Wednesday, July 18, 2012

If You Must Have a BVP Caveat...

One thing you must grant "no excuses" schools is that they know how to get good test scores out of the gate. No more of this taking a few years for a school to find itself. So regardless of all other concerns, getting good scores after 1 year is impressive.

But, in RIDE's new classifications...

  1. BVP got 25/25 in student growth, but that is compared to how a single class did in October the year before, when the school didn't have any particular interest in maximizing their scores.

    Also, these schools tend to be good at a big jump in math during 5th grade. If you can put the hammer down (I'm not saying its easy or everyone would do it), you can yank kids up several grade levels that year, but then it naturally levels off as you hit more abstract math. Point being, everything else being equal, the growth score will probably be lower in the future.

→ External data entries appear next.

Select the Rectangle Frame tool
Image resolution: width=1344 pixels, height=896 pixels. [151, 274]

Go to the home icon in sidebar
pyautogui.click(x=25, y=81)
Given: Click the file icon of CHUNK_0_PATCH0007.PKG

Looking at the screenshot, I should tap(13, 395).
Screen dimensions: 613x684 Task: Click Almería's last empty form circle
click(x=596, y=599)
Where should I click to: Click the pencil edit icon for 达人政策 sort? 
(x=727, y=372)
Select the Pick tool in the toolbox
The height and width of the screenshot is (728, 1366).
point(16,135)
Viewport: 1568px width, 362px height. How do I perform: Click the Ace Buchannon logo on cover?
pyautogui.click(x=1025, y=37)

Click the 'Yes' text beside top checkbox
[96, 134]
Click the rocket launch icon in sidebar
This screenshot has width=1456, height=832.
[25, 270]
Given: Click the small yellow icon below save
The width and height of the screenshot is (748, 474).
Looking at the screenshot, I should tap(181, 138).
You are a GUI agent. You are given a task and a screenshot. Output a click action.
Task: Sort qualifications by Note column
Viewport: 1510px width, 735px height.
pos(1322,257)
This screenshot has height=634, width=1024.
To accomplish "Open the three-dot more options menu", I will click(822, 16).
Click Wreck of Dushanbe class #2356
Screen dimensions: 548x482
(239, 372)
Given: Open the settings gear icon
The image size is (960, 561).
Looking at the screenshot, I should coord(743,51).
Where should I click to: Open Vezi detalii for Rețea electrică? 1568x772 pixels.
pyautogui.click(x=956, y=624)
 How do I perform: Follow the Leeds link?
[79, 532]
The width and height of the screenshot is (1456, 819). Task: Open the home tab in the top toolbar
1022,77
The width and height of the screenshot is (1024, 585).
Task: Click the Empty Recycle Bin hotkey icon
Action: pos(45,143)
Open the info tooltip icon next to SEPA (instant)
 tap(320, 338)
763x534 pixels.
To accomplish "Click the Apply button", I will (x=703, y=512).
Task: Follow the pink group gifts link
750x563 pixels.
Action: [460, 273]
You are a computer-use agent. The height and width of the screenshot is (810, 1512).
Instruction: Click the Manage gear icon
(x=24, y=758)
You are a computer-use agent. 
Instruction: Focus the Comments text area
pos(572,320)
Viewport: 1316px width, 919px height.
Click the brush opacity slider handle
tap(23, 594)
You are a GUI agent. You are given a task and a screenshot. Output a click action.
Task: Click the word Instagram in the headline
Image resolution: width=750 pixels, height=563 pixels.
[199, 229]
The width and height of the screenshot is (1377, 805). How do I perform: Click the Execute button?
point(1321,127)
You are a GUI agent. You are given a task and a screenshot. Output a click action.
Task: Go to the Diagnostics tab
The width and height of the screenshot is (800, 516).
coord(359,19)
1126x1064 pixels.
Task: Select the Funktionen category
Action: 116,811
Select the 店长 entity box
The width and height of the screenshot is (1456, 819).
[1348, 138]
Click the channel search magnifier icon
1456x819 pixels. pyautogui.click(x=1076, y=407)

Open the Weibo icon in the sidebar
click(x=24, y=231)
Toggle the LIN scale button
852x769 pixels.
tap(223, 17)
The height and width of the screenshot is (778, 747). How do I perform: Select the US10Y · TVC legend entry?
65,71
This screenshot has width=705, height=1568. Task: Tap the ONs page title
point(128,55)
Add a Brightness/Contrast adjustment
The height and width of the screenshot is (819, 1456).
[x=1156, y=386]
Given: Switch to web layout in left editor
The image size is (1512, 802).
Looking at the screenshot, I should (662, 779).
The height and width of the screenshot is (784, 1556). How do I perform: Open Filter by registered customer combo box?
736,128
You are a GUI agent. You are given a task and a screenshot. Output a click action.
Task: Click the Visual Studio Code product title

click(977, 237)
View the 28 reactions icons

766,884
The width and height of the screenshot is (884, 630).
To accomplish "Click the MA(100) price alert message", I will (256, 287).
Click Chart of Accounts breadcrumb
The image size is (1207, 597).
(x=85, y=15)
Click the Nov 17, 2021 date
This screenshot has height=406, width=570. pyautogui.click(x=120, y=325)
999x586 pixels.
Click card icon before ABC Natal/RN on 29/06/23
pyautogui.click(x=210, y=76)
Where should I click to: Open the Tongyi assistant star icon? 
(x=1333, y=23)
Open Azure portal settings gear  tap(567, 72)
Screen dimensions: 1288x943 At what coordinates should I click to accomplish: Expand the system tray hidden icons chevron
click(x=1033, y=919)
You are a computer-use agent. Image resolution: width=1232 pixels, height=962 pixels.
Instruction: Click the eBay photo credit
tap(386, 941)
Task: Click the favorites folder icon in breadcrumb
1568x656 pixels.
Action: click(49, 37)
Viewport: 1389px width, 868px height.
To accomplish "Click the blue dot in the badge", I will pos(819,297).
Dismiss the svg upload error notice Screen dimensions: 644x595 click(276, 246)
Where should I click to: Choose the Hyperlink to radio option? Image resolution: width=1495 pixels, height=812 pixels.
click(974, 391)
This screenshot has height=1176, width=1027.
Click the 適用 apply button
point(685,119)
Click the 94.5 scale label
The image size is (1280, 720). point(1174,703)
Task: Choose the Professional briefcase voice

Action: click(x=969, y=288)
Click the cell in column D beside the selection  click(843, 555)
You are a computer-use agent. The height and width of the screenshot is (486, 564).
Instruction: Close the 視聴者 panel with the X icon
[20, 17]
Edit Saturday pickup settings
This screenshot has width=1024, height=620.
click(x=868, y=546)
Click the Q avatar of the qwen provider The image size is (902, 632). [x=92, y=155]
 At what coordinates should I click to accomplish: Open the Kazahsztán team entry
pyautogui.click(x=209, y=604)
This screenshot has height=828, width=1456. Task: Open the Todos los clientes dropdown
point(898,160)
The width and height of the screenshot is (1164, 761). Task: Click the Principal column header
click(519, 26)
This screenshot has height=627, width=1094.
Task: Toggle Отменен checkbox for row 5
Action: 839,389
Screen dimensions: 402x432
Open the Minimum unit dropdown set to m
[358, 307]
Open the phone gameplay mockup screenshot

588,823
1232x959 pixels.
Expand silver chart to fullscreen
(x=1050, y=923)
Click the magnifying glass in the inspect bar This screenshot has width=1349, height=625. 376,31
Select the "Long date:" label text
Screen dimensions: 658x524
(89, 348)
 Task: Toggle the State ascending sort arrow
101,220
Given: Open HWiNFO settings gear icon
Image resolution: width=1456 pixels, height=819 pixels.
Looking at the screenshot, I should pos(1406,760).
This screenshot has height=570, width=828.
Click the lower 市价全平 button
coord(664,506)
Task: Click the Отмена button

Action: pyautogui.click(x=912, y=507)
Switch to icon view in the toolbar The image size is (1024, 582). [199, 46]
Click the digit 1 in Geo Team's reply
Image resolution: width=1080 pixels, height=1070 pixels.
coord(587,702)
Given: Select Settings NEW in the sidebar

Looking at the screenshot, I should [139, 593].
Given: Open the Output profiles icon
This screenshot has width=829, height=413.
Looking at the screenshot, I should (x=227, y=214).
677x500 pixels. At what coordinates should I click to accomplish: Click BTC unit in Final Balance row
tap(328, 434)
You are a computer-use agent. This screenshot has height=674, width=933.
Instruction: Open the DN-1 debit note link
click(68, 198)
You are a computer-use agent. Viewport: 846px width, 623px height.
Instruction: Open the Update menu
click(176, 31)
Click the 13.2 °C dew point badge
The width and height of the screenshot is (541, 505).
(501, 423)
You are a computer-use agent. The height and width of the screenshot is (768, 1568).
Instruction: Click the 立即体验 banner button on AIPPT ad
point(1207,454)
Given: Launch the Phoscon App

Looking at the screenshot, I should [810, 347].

    Then again, the student growth scores are likely to just be crazy volatile. For example, next year BVP student growth will probably be compared to a completely different, much more affluent set of students than they were this year, since they'll be compared whatever students in the state got the same (higher) score this year. There tend to be crazy year to year variations in these things.

  2. BVP also got the highest subgroup gaps score of any middle school: 27/30. This, however, follows what seems to be a pattern for schools with very high gap scores: not having 20 LEP and IEP students (total). In which case your score for low-income and minority students essentially counts double, and in BVP's case they're good. You can also infer that the 12 or so LEP and IEP students who took the NECAP did pretty well anyhow at BVP. However, 31 LEP and IEP students in that cadre took the test as 5th graders, so... ? Where'd the rest go?

Also, for gap measurement purposes, is BVP "Urban," "Urban Ring," or "Suburban?"